Tally every line of the records below that includes "screenshot", and reply with the total alone.

### Data records
# # # # #
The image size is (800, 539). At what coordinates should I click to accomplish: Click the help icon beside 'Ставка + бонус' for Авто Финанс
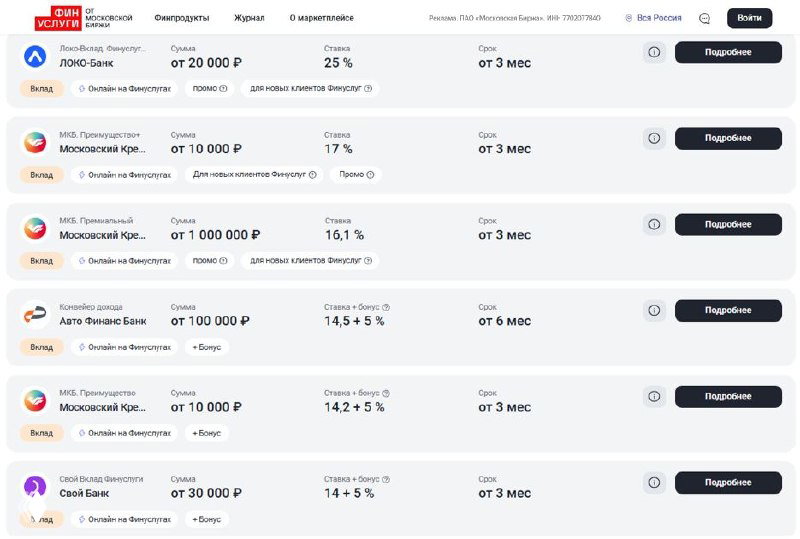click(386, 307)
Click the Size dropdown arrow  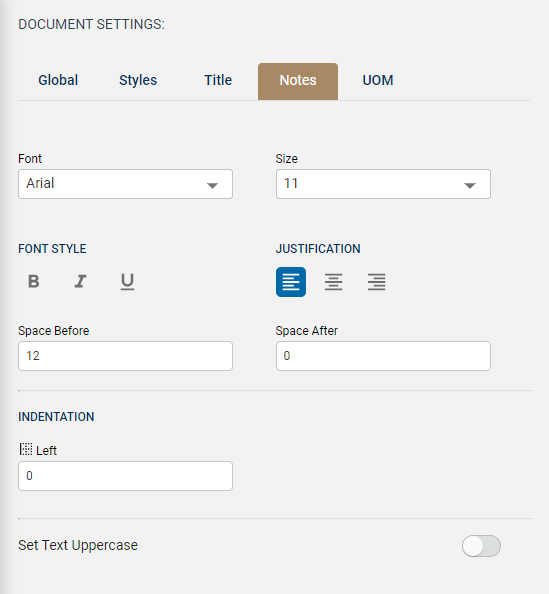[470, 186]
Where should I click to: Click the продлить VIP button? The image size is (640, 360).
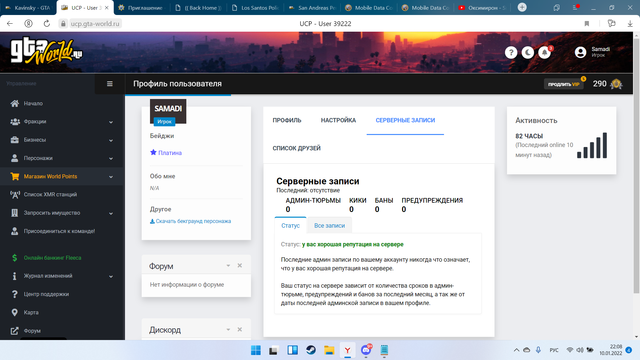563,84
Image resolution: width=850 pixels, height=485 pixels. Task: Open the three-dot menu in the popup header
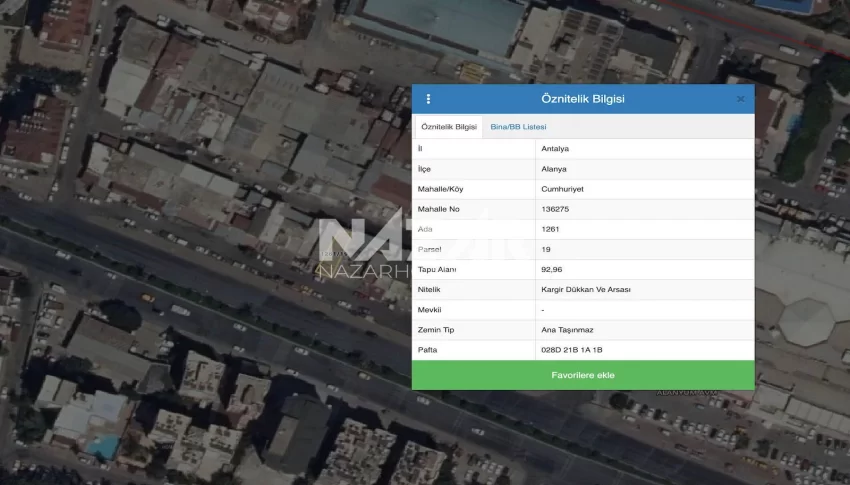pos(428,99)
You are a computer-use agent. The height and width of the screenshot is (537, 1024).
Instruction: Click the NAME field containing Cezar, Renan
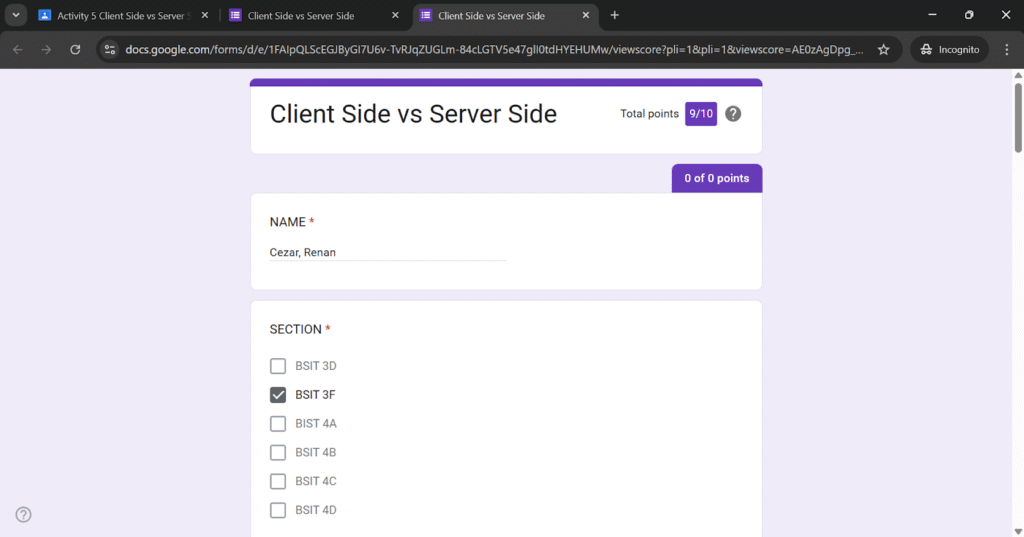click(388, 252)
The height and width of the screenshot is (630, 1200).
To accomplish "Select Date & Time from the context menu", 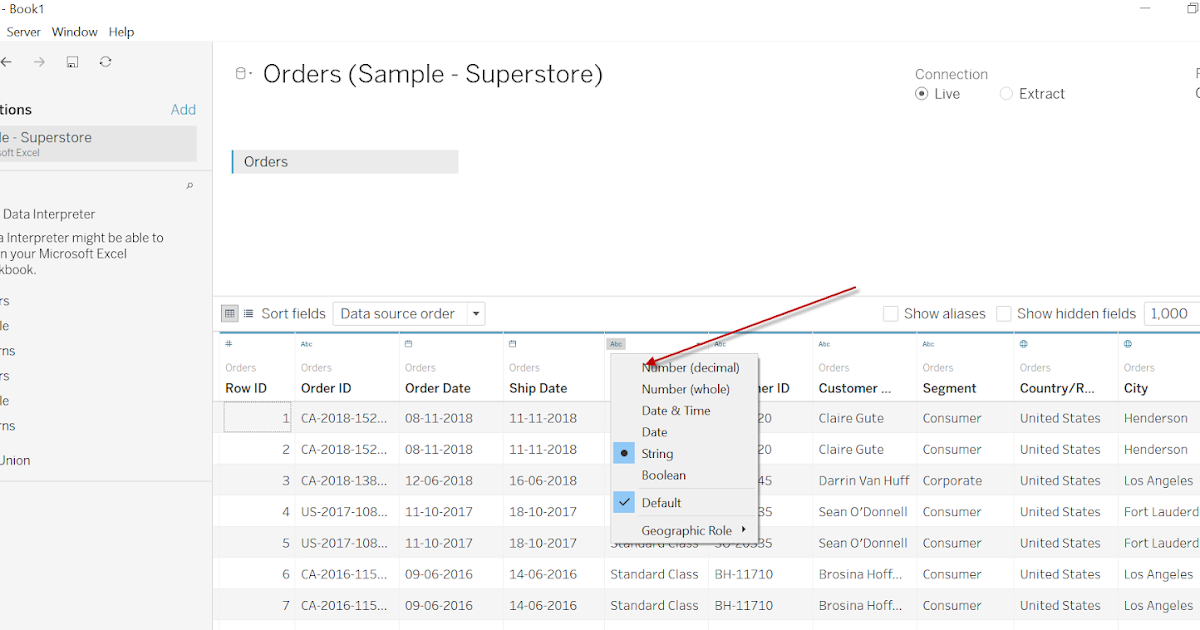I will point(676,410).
# # # # #
### Answer space
2